東芝デジタルソリューションズは2020年11月5日、独自の良品学習方式を活用したAI(人工知能)画像検査「Meister Apps AI画像自動検査パッケージ」の提供を開始した。サブスクリプション型の年間ライセンスのみでの提供となる。
同社の良品学習方式は、誤検出を低減する独自の閾値最適化手法を採用。AIが学習用画像から誤検出しやすい領域を検出し、その領域で誤検出の発生を抑えるために繰り返し学習して、良品モデルの閾値を最適化する。これにより、不良品の見逃しを防ぎながら、誤検出の発生も抑えることができる。
同パッケージは、学習ツール、良否判定エンジン、検査対象画像の位置補正などを行う画像前処理、カメラI/F、判定結果表示画面などの機能を備える。学習ツールでは、画面上で学習用画像を入力し、パラメーター設定するだけで良品モデルの作成や精度検証ができる。
良否判定エンジンは、学習ツールで作成した良品モデルと製造ラインで撮影した検査対象画像を比較し、不良品判定を実施する。判定結果の表示画面には、検査対象画像、判定後のマーキング付き画像、不良品かどうかの判定結果を表示する。リアルタイムまたは期間、製品IDによる過去の検査結果も表示できる。

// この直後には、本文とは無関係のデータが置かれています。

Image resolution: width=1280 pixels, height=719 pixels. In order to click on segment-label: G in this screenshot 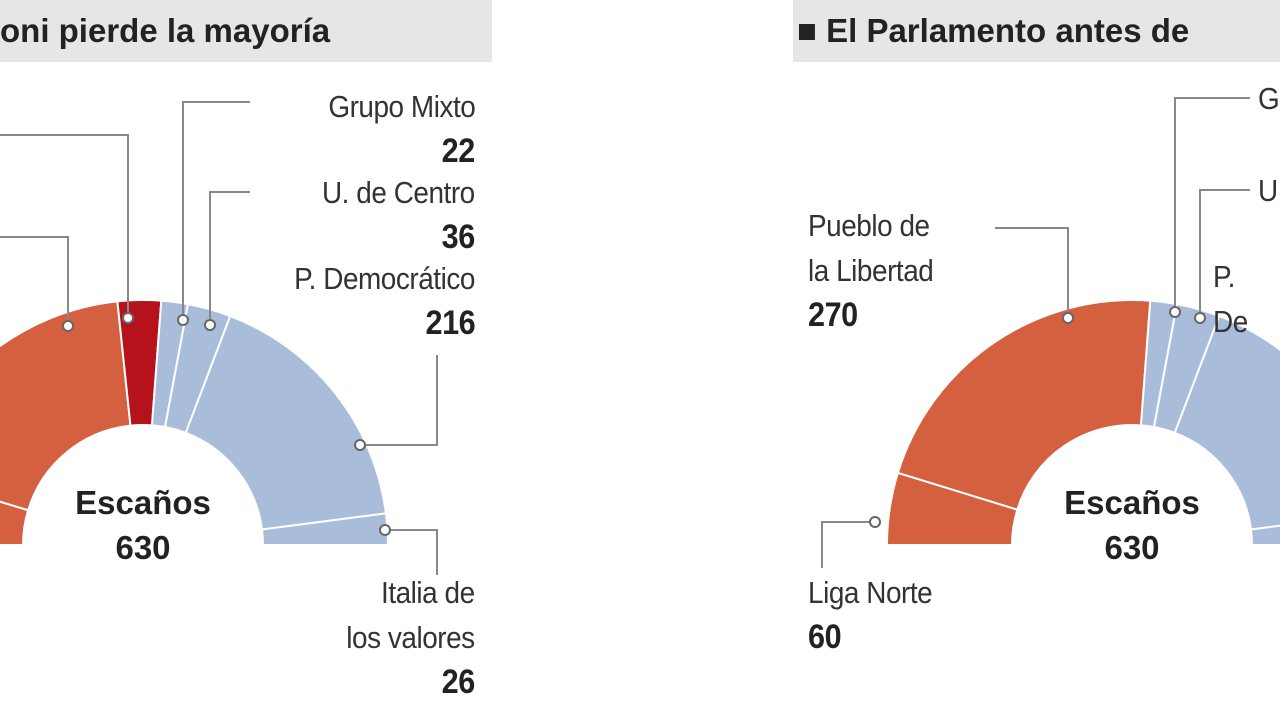, I will do `click(1269, 98)`.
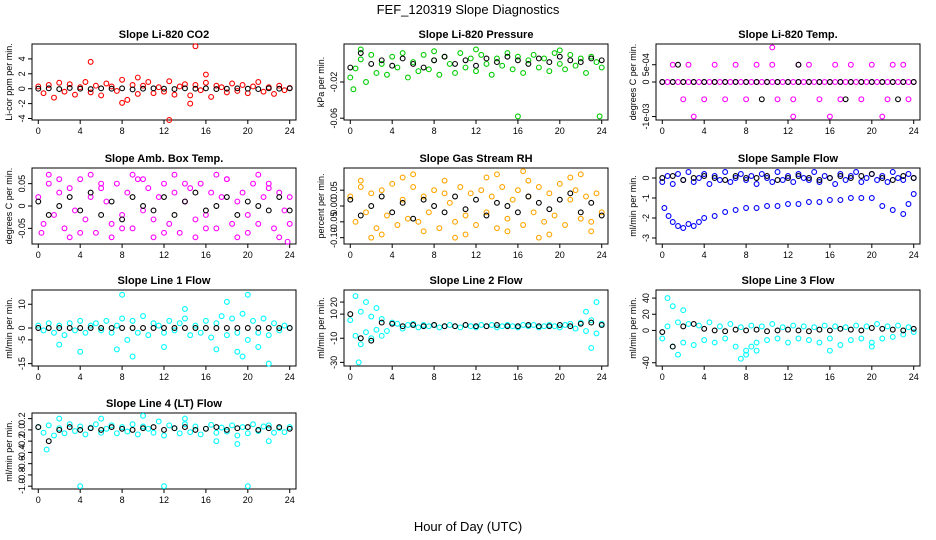  What do you see at coordinates (646, 198) in the screenshot?
I see `y-tick-label: -1` at bounding box center [646, 198].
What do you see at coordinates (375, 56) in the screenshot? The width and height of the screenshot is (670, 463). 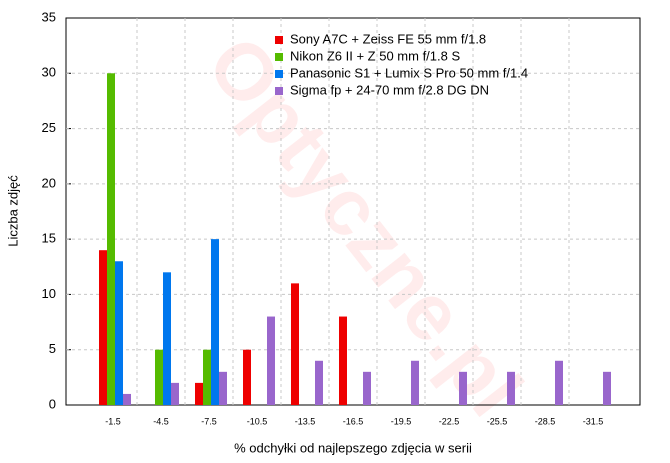 I see `legend-label: Nikon Z6 II + Z 50 mm f/1.8 S` at bounding box center [375, 56].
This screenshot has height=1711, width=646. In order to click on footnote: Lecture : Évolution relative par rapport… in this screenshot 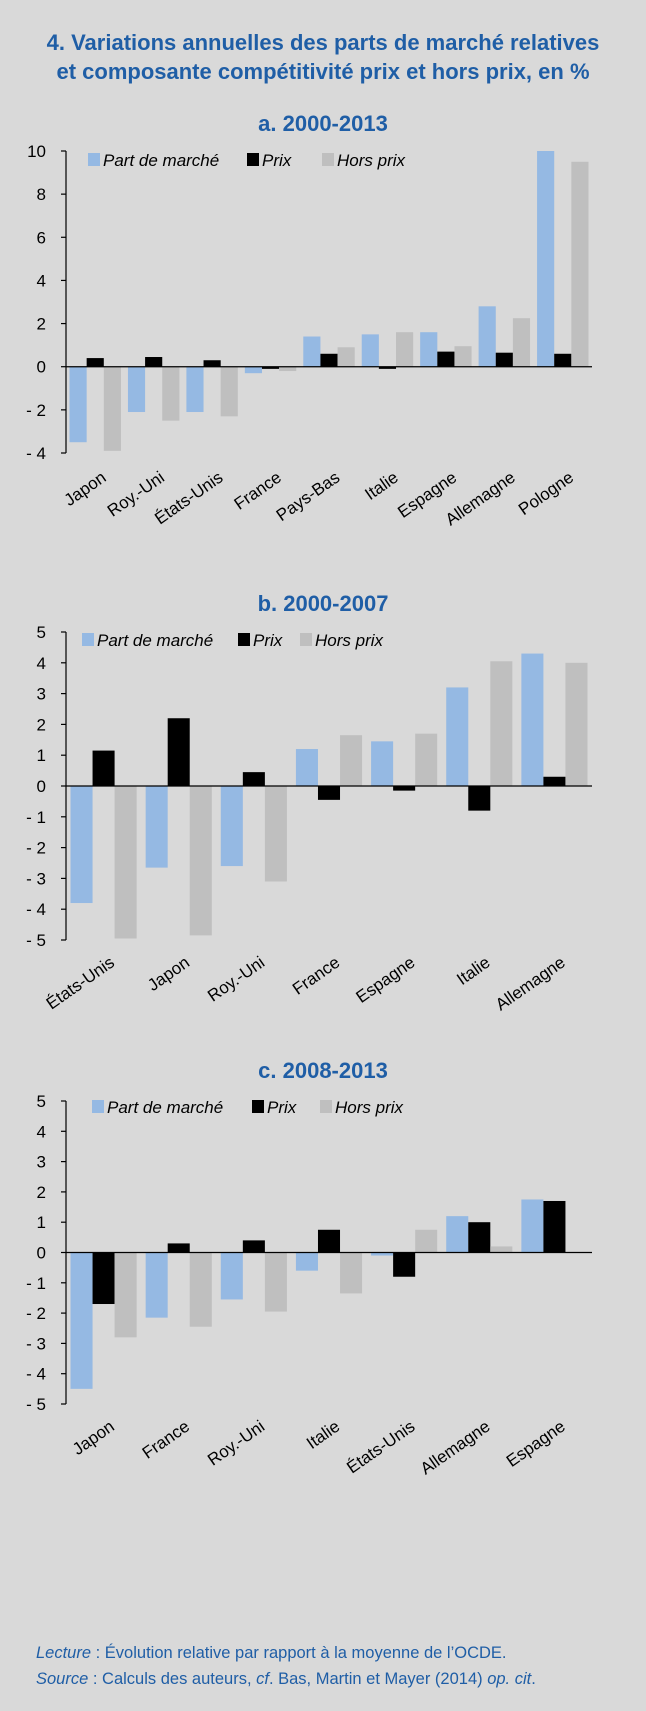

なお、専用の装置は不要で、市販の産業用カメラや照明を使用するため、既存ラインの狭いスペースにも設置できる。既にある検査装置などで撮影した画像を取り込み、検査することも可能だ。
溶接工程に適用した事例では、目視検査の自動化と作業員への不良箇所の通知により、検査品質を維持しつつ、検査工程を効率化した。この他にも、さまざまな製品の検査工程に導入できるとしている。